----- Texto fornecido -----
O projecto Vela Sem Limites surgiu em Cascais, em 2005, e tem revelado as potencialidades da vela adaptada enquanto modalidade inclusiva e heterogénea, capaz de chegar a um grande número e variedade de pessoas, independentemente da sua incapacidade. Em entrevista ao VER, o seu mentor, Charles Lindley, faz um balanço do mesmo e explica a forma como surgiu e funciona, salientando que para o seu sucesso “é fundamental o empenho humano”
POR MÁRIA POMBO

Tratando-se de um desporto náutico em que as embarcações se deslocam na água através da força do vento, a vela é uma modalidade desportiva que permite aos seus participantes desenvolverem diversas capacidades, como a autonomia e a confiança, fundamentais para a resolução de problemas, dentro e fora de água.

Adaptar esta modalidade a indivíduos com limitações motoras e/ou intelectuais é possibilitar que a mesma possa ser praticada por um maior número de pessoas, permitindo que os seus benefícios (em termos de realização pessoal, superação de obstáculos e integração social, por exemplo) se multipliquem e cheguem a um maior número de indivíduos.

Em Cascais, existe um projecto que promove, gratuitamente, a prática de vela junto de pessoas com deficiência ou alguma limitação. Chama-se Vela Sem Limites e surgiu em 2005 com o grande objectivo de proporcionar a este grupo uma prática regular de uma modalidade náutica, em quatro dimensões complementares: lúdica, desportiva, terapêutica e competitiva.

Em entrevista ao VER, Charles Lindley, mentor do projecto (e condecorado recentemente pela Coroa Britânica, pelo trabalho já realizado em prol da vela adaptada em Portugal), explica que “um cidadão deficiente faz o mesmo que um cidadão não portador de deficiência; precisa apenas de mais tempo”, residindo, neste caso, a única diferença “nos meios que são postos à [sua] disposição, principalmente para facilitar o acesso e evitar impedimentos”.

O grupo de participantes neste projecto é bastante vasto, sendo possível encontrar pessoas com limitações a nível motor ou cognitivo, invisuais ou indivíduos em fase de recuperação de acidentes ou de AVC. No fundo, qualquer pessoa pode participar “independentemente da tipologia da deficiência” ou da idade, como salienta Lindley.

Ao fim de 10 anos de actividade e mais de mil sessões realizadas, o balanço que faz só podia ser positivo.

Quais foram as grandes necessidades encontradas “no terreno” que originaram o surgimento deste projecto?
-----
_Tarefas a fazer_.
- A) Reproduza, por favor, o trecho do texto sobre o projeto Vela Sem Limites começando em "Em entrevista ao VER, Charles" e seguindo até "podia ser positivo.".
- B) Prossiga com o texto sobre o projeto Vela Sem Limites a partir do ponto em que ele termina.
----- Material extraído -----
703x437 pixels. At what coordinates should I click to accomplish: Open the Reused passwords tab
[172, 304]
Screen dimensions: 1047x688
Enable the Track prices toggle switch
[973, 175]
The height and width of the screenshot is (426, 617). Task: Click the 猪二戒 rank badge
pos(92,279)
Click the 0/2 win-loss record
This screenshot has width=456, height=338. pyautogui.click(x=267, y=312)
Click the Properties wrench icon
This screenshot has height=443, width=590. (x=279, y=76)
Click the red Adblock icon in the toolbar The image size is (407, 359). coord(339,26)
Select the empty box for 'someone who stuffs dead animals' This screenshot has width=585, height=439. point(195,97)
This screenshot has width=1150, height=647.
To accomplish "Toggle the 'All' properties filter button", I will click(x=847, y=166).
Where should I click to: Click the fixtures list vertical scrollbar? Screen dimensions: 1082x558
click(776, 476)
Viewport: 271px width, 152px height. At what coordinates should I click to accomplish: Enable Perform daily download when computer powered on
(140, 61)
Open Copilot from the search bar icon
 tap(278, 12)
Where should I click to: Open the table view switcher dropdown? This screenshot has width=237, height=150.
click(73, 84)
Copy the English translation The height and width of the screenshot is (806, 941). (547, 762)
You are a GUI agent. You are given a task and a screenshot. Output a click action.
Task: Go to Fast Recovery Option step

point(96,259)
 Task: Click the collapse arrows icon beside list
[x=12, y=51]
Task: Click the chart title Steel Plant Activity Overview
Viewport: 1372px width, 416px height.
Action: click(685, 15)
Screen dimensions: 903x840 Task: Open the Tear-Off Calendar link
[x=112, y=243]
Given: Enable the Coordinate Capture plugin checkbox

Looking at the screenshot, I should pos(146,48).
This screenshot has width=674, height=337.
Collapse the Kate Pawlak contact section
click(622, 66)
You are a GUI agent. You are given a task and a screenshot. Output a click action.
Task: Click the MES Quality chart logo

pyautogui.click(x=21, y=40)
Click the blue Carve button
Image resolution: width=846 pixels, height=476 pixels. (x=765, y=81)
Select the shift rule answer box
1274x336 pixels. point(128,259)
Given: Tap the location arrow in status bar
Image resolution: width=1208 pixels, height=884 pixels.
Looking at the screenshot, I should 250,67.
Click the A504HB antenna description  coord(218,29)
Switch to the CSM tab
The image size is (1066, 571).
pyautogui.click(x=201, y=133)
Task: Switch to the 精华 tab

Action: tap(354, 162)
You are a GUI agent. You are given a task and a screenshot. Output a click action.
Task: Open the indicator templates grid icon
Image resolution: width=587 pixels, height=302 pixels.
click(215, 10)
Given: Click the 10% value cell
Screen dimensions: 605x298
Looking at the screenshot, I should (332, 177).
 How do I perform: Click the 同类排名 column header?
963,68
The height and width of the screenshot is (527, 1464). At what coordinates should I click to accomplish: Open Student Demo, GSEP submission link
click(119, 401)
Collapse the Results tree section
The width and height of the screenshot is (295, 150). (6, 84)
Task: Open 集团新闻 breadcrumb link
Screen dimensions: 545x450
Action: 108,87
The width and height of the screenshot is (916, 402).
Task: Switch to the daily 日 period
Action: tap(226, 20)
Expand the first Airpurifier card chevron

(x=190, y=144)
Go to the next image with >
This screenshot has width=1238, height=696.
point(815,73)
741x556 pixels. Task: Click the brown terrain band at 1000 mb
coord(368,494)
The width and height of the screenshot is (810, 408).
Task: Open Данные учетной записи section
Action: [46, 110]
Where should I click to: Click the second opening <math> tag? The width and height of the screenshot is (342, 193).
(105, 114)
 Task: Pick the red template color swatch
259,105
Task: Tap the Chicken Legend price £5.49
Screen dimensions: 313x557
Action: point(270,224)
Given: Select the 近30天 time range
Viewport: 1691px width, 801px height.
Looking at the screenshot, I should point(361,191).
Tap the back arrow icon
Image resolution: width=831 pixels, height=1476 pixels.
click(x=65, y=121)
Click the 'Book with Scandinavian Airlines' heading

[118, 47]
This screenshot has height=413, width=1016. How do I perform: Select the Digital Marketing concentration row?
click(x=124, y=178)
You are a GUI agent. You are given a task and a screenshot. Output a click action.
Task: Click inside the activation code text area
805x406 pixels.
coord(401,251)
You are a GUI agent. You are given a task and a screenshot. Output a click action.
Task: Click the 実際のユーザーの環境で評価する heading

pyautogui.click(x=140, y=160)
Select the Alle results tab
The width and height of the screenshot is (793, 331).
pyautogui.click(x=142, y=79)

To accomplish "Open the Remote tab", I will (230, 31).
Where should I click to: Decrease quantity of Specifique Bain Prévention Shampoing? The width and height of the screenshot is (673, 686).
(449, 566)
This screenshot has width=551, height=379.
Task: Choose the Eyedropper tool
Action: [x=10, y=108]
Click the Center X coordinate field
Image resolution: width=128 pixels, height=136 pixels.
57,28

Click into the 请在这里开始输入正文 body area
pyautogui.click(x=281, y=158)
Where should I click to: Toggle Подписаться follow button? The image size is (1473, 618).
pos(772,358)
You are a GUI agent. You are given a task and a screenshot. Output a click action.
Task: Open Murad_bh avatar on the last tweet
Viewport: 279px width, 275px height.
-----
_Respostas às tarefas_.
- A)
Em entrevista ao VER, Charles Lindley, mentor do projecto (e condecorado recentemente pela Coroa Britânica, pelo trabalho já realizado em prol da vela adaptada em Portugal), explica que “um cidadão deficiente faz o mesmo que um cidadão não portador de deficiência; precisa apenas de mais tempo”, residindo, neste caso, a única diferença “nos meios que são postos à [sua] disposição, principalmente para facilitar o acesso e evitar impedimentos”.

O grupo de participantes neste projecto é bastante vasto, sendo possível encontrar pessoas com limitações a nível motor ou cognitivo, invisuais ou indivíduos em fase de recuperação de acidentes ou de AVC. No fundo, qualquer pessoa pode participar “independentemente da tipologia da deficiência” ou da idade, como salienta Lindley.

Ao fim de 10 anos de actividade e mais de mil sessões realizadas, o balanço que faz só podia ser positivo.

- B)
A ideia chegou num barco vindo da Galiza e tripulado por deficientes motores, em 2004. Era necessário desenvolver esta actividade em Portugal pelo seu potencial lúdico, terapêutico e desportivo seguindo na esteira do que já se fazia em Inglaterra, Estados Unidos e Austrália e que começava a ter alguma expressão na Europa. O Clube Naval de Cascais, que organizou um convívio para as visitas nas suas instalações, a CERCICA e a Câmara Municipal de Cascais acolheram a ideia de imediato e permitiram dar vida a este projecto. Actualmente, todas as Segundas, Quartas, Quintas e Sábados, o cais Norte do Clube Naval de Cascais prepara mais um dia em que os cidadãos portadores de deficiência podem praticar vela.

De que forma é que estas dimensões são trabalhadas e quais são as principais “competências” que se pretende desenvolver? Ou seja, como é que esta modalidade pode melhorar a vida dos seus praticantes?

Por definição, um cidadão deficiente faz o mesmo que um cidadão não portador de deficiência; precisa apenas de mais tempo. Decidimos atribuir ao projecto o nome “Vela sem Limites”, até porque se estima que 10% da população dos países da Europa tem alguma deficiência. As pessoas são tratadas como se fossem “normais”. A diferença reside nos meios que são postos à disposição, principalmente para facilitar o acesso e evitar impedimentos. Os melhores exemplos são o pontão de acesso à água, concebido especialmente para esse efeito, e os barcos Access com uma série de características que os tornam facilmente utilizáveis e muito seguros para que qualquer pessoa – quer seja deficiente, idosa ou criança – possa utilizá-los sem receio.

Como é constituída a equipa do Vela Sem Limites e quais são as mais-valias dos seus elementos?

A equipa do Vela sem Limites é composta por, aproximadamente, 25 voluntários, seis monitores de vela e pessoal técnico, todos do Clube Naval de Cascais. A função administrativa é assegurada pela secretaria do Clube Naval de Cascais. Muitos dos voluntários são reformados, têm uma grande vontade de apoiar o próximo, e apreciam não só a actividade ao ar livre como também a camaradagem que resulta do trabalho, quase diário, a que nos comprometemos.

Podem participar todas as pessoas, independentemente da tipologia da deficiência? Em que circunstâncias é que as pessoas mais recorrem a esta modalidade e como decorre o processo, desde o momento em que alguém se dirige a vós para praticar a modalidade?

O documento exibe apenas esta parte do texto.